Proposed Cuts to Tax Credits Will Stall Upstate Revitalization

Plans for Upstate Growth - a Dream Deferred?

ALBANY, NY (06/22/2010)(readMedia)-- The Preservation League of New York State joined economic development, smart growth and environmental groups in denouncing the Legislature's plans to undermine years of work to revitalize the upstate economy, protect open space and foster green initiatives.

The New York State Senate and Assembly are considering tax law amendments that would "temporarily" defer certain state tax credit incentives for up to six years. Among the targeted credits are the recently expanded (2009) NYS Rehabilitation Tax Credit programs. Just last week, the Senate and Assembly passed legislation designed to bolster these programs by bringing new private investment to redevelopment projects.

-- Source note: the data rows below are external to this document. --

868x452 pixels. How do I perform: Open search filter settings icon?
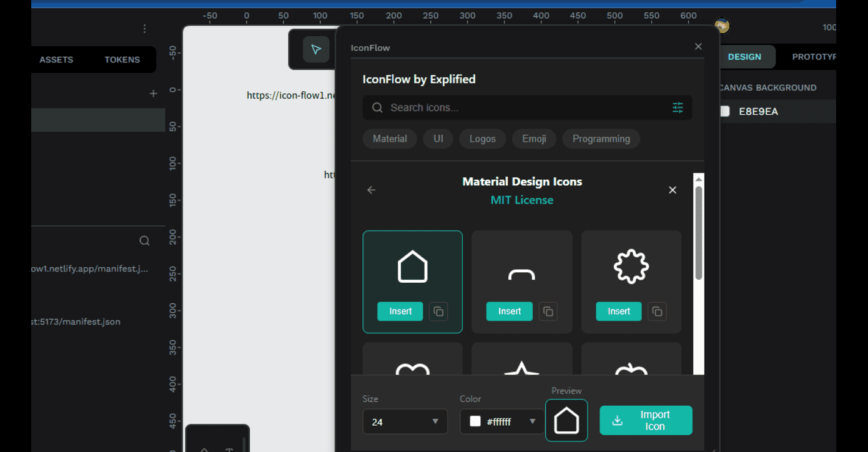tap(678, 107)
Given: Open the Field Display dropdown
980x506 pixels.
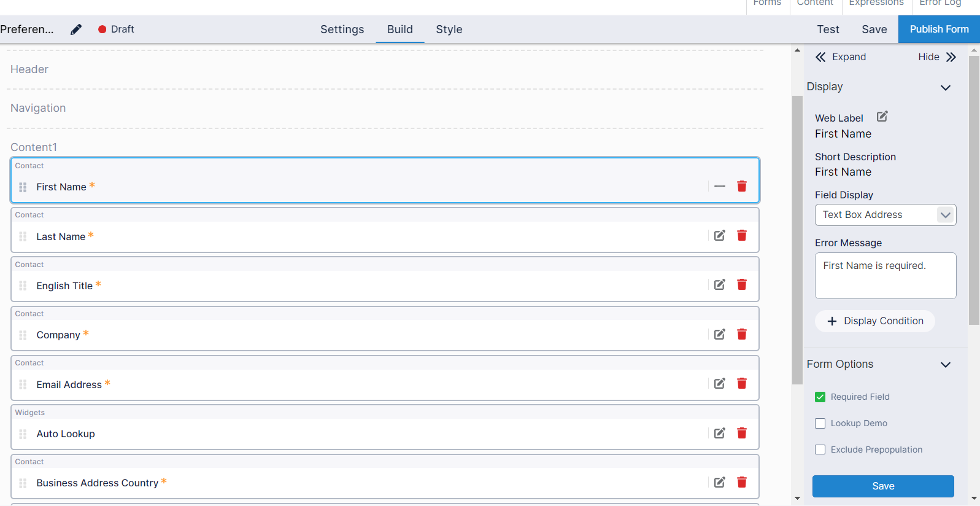Looking at the screenshot, I should [x=885, y=215].
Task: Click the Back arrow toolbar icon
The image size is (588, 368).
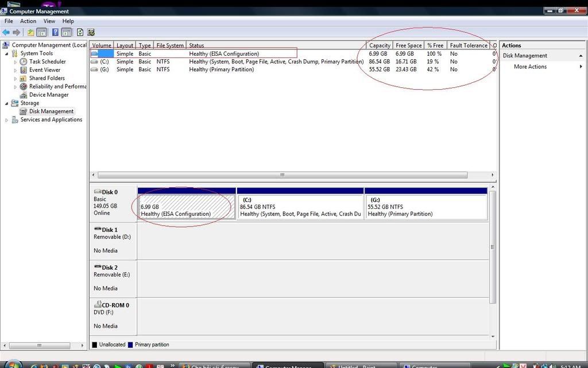Action: coord(6,33)
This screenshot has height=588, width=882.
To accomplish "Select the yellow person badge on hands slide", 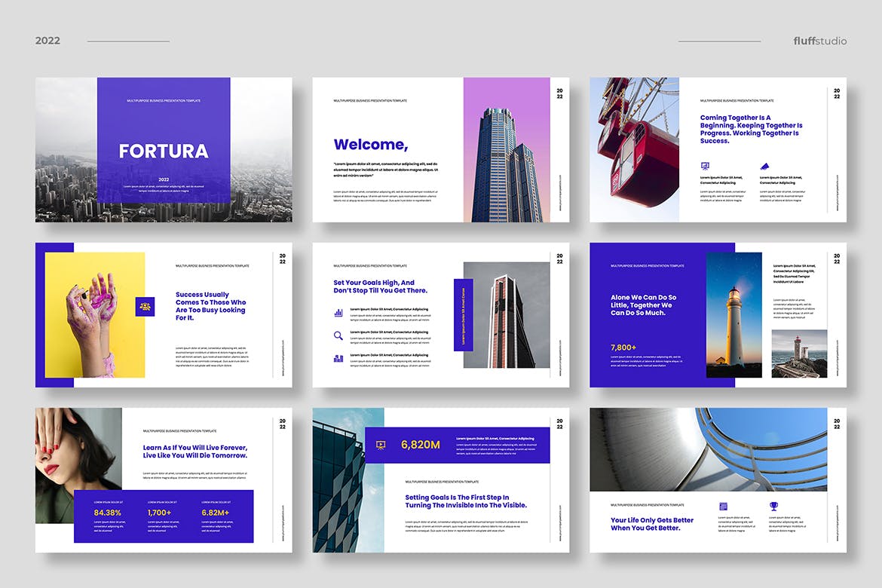I will click(x=144, y=306).
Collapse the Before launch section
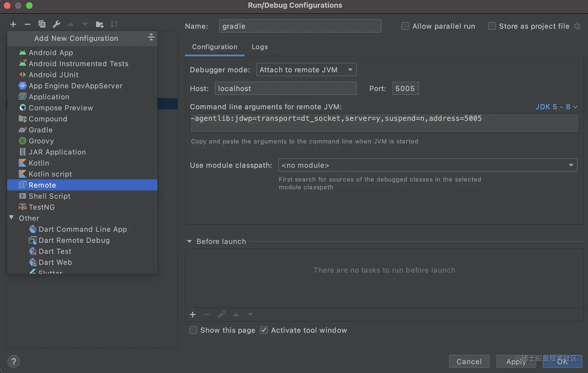Screen dimensions: 588x373 point(189,241)
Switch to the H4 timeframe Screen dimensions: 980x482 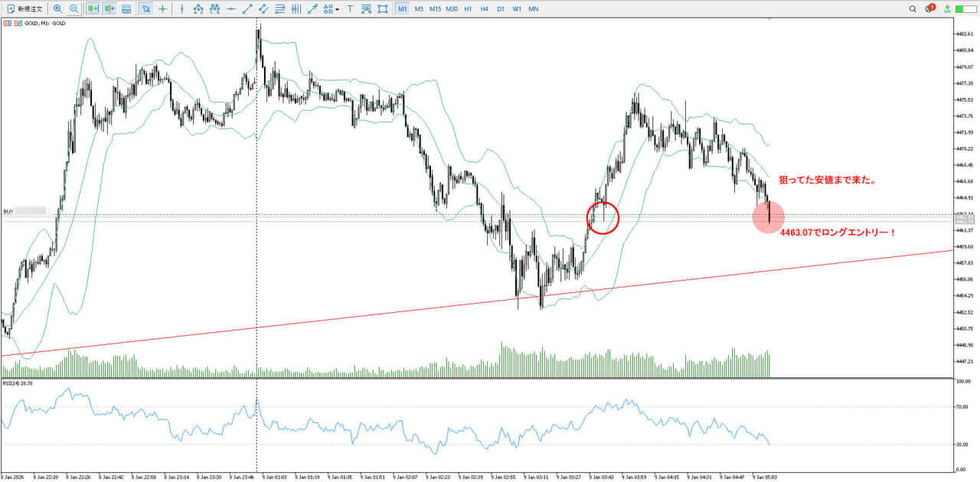click(484, 9)
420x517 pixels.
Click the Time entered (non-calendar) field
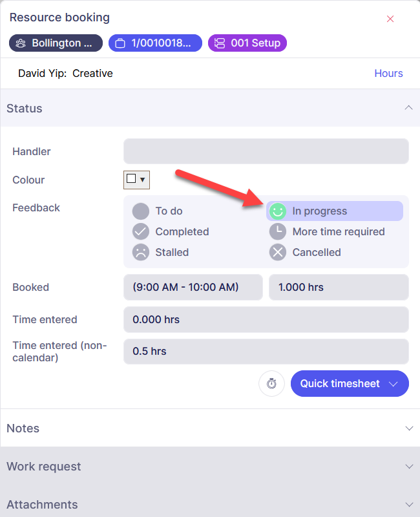pyautogui.click(x=266, y=352)
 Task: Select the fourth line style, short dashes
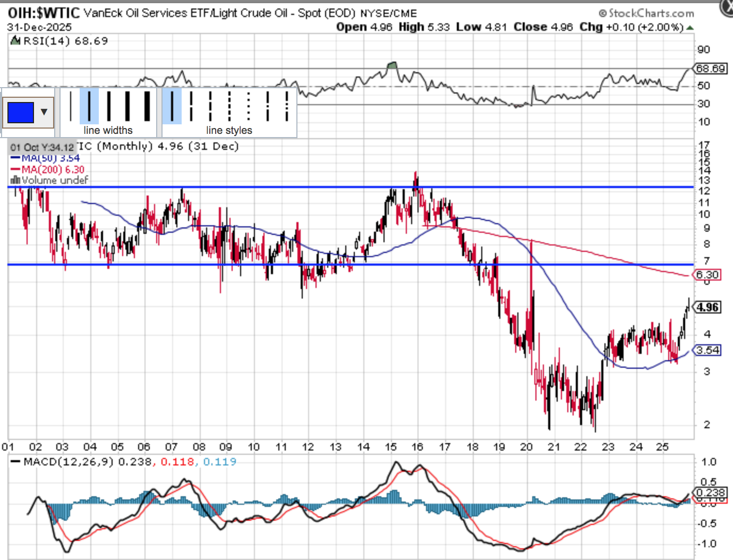[229, 106]
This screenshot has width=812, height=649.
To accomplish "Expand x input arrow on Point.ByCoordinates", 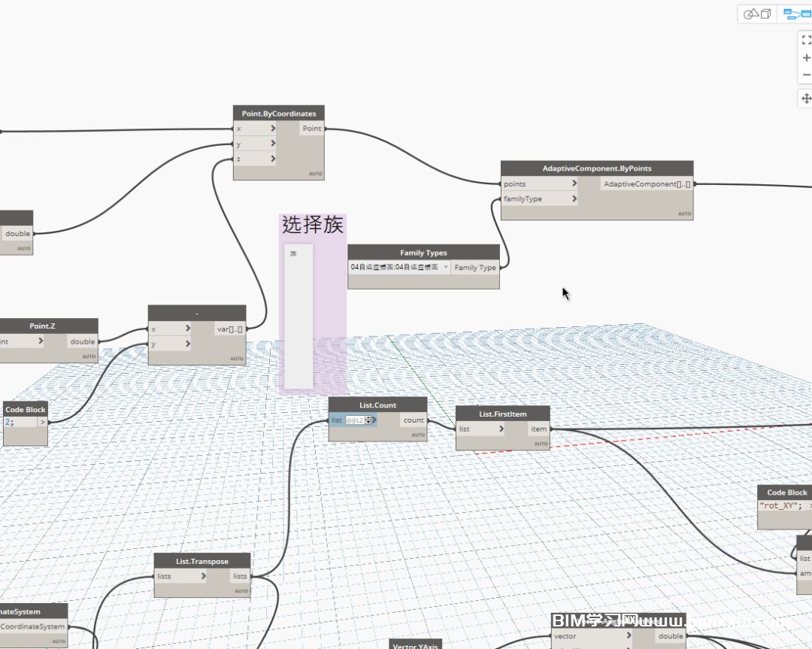I will 274,129.
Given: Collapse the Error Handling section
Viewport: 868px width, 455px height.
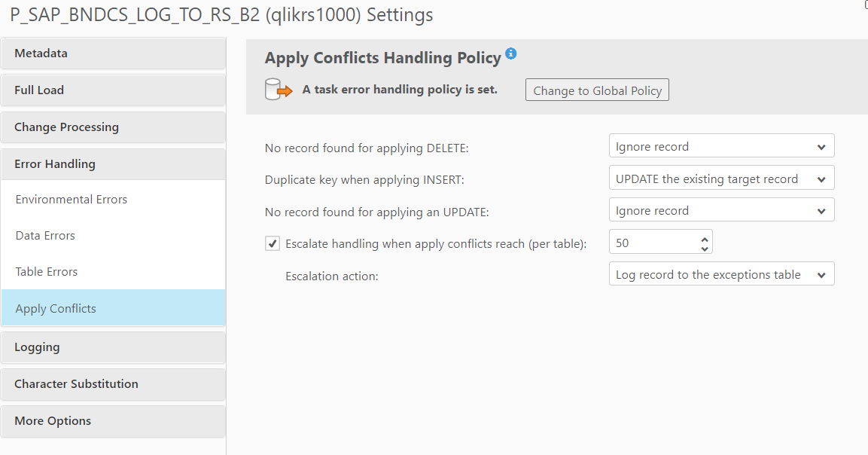Looking at the screenshot, I should pos(113,164).
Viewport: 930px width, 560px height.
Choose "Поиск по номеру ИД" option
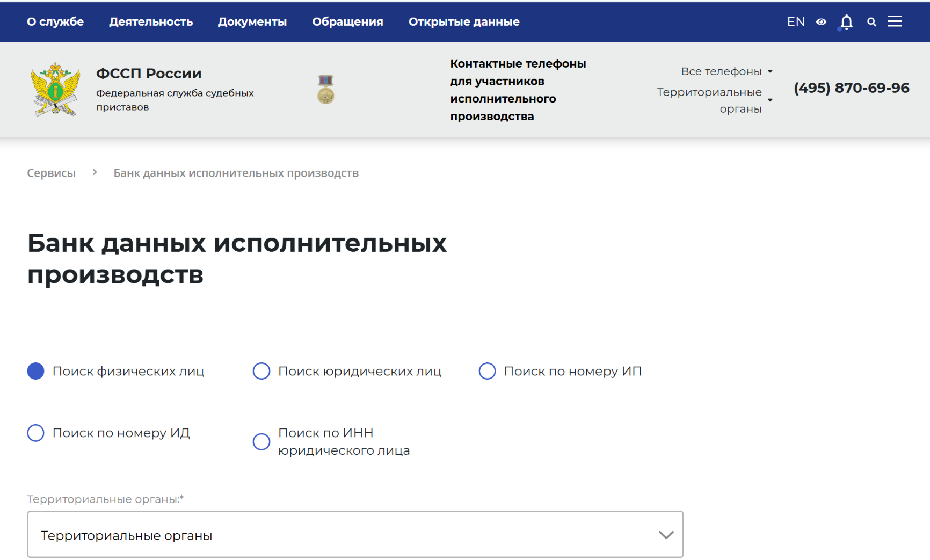click(x=36, y=433)
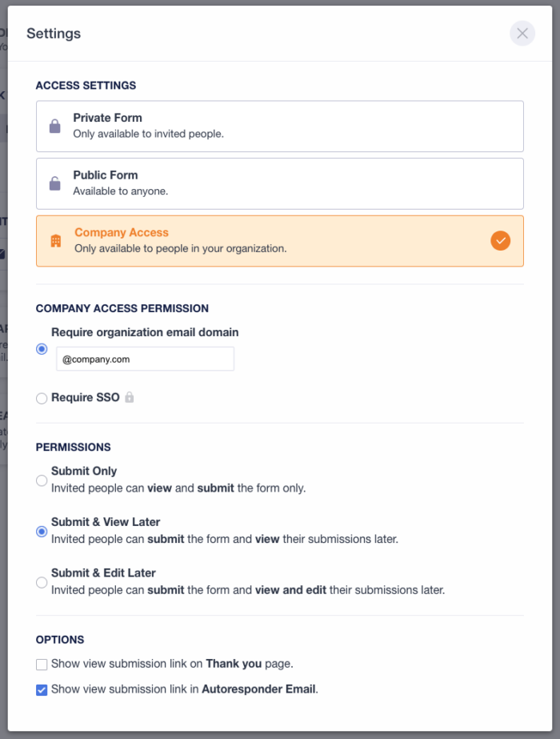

"The New York State Legislature is considering tax law changes that will gut this program one week after they passed legislation that allows it to attract significant new national investment to distressed communities throughout New York State," said Jay DiLorenzo, President of the Preservation League. "Just as redevelopment projects are set to launch in cities throughout the state, this proposed change pulls the rug out from beneath their financing plans."

According to Robert Simpson, CEO of the CenterState Corporation for Economic Opportunity in Syracuse, "This rehabilitation tax credit has been anticipated by many as one of New York's most effective economic development programs, but before we can begin to realize its long-sought economic and community redevelopment benefits, the Legislature is about strip the program of the incentives that make it work."

Deferring incentives of the New York State Rehabilitation Tax Credit program will prevent projects from securing financing, as partners will no longer be assured of a timely return on investment.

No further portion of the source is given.